Alienation of the Symbol from the Myth
The alienation of a symbol from its myth, with the goal of embedding it into a manipulative pseudo-myth and using it to provoke predictable reactions in the target — that is the essence of symbolic control.
Let’s break this down step by step.
1. Imagine there is a myth, and one of its expressions is the image of its main hero — the symbol.
What does the manipulator do in this schema?
First, they identify the symbol to which the target is emotionally sensitive. Suppose it is Christ (as an example only — without any intent to offend anyone’s faith). The manipulator finds the symbolic “trigger.”
2. Next, the manipulator alienates the symbol from the myth behind it.

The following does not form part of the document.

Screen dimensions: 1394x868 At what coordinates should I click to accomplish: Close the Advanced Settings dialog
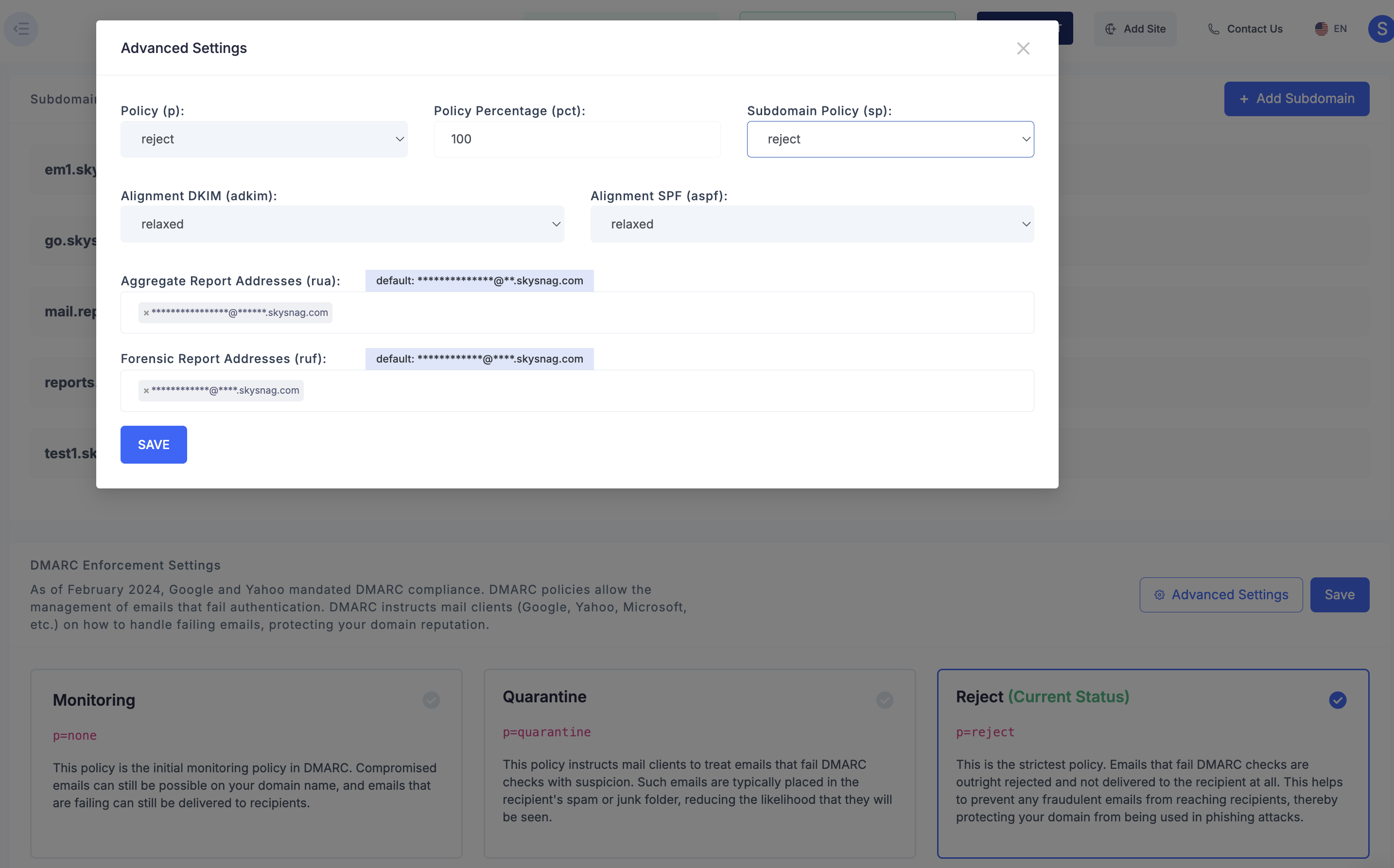(x=1023, y=48)
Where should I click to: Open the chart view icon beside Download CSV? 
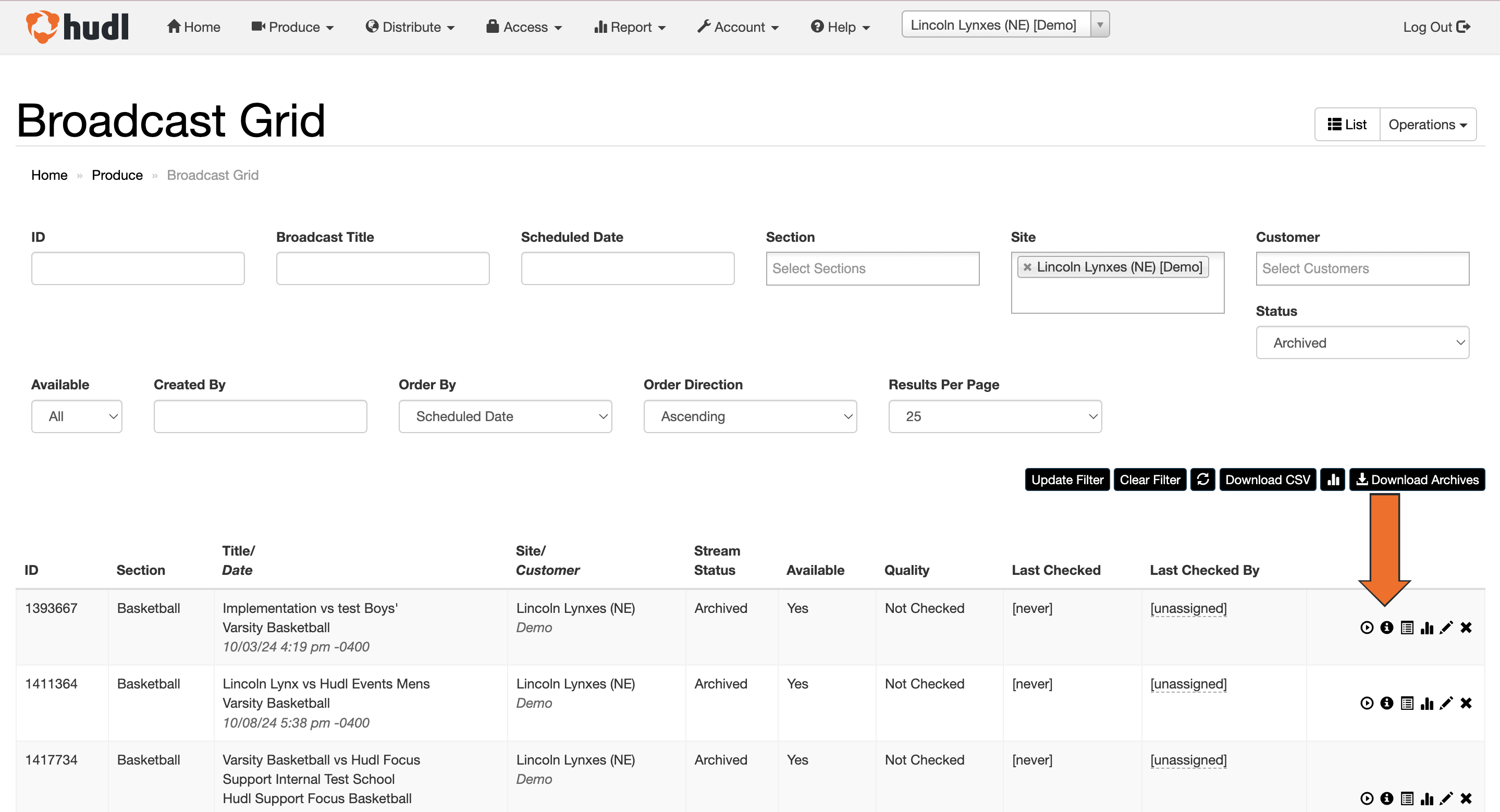(1333, 479)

This refers not to institutional religion, but to the person’s inner myth — their lived spiritual experience: prayers, ethics, suffering, and redemption. The manipulator severs that connection and turns the sacred image into a mere object.
For the manipulator, it becomes just “Object #132, Symbol #21 — ‘Christ.’” A lever that can elicit an emotional, automatic reaction.
3. But random triggering produces chaos. The manipulator needs control — a predictable pattern.
To achieve that, they construct a pseudo-myth around the symbol — partly borrowing from the genuine myth, but contaminating it with parasitic manipulative elements.
Example: “You speak of Christ? He said the prodigal son must return to the father. I am your father — return to me.” In truth, the manipulator distorts the meaning to reassert control, weaponizing the symbol of love and forgiveness.
Thus, the symbol remains familiar — but its soul is gone. It’s enclosed in a dead, synthetic shell — the manipulative pseudo-myth.
4. The goal is to implant that pseudo-myth into the target’s consciousness so that they mistake it for their own truth.
The “self/other” recognition mechanism is exploited: “This is my symbol — therefore, the narrative attached to it must also be mine.” Once this link forms, the manipulation succeeds.
5. Expected reaction:
The target enacts the behavioral pattern prescribed by the pseudo-myth, while the manipulator observes, adjusts, and refines the method. Sometimes the goal is to cause emotional harm — other times, to test influence or obedience.
The same technique can also invert meaning — inserting a beloved symbol into a degrading narrative to cause pain, or a hated one into a glorifying context to provoke disgust. The essence remains: the pseudo-myth replaces the genuine inner myth.
But the scheme has an Achilles’ heel.
It only works on those who lack authentic experience — those who haven’t lived through depth, struggle, and meaning. A person who has truly suffered, reflected, and grown — carries within a compass, a living myth that can’t be replaced by a synthetic one.
Such a person will see the difference between the living and the dead, between real light and artificial glow, between love and simulation. The manipulator breaks against a heart that has known real courage, sacrifice, and self-awareness.
Conclusion: Live fully. Do not flee from pain. Reflect on every step. There is no such thing as “trauma” — only experience, and the way you process it. When you process it honestly, it becomes wisdom; when you don’t, it festers as a wound.
The manipulator’s “voodoo doll” is nothing but a symbolic model of vulnerabilities. The antidote to it is the fullness of lived experience — authenticity. You cannot counterfeit the first true kiss of faith, hope, and love.
The less you live by borrowed myths, the less anyone can program your reactions. Strength and light are not born from the absence of pain — but from an honest gaze into it.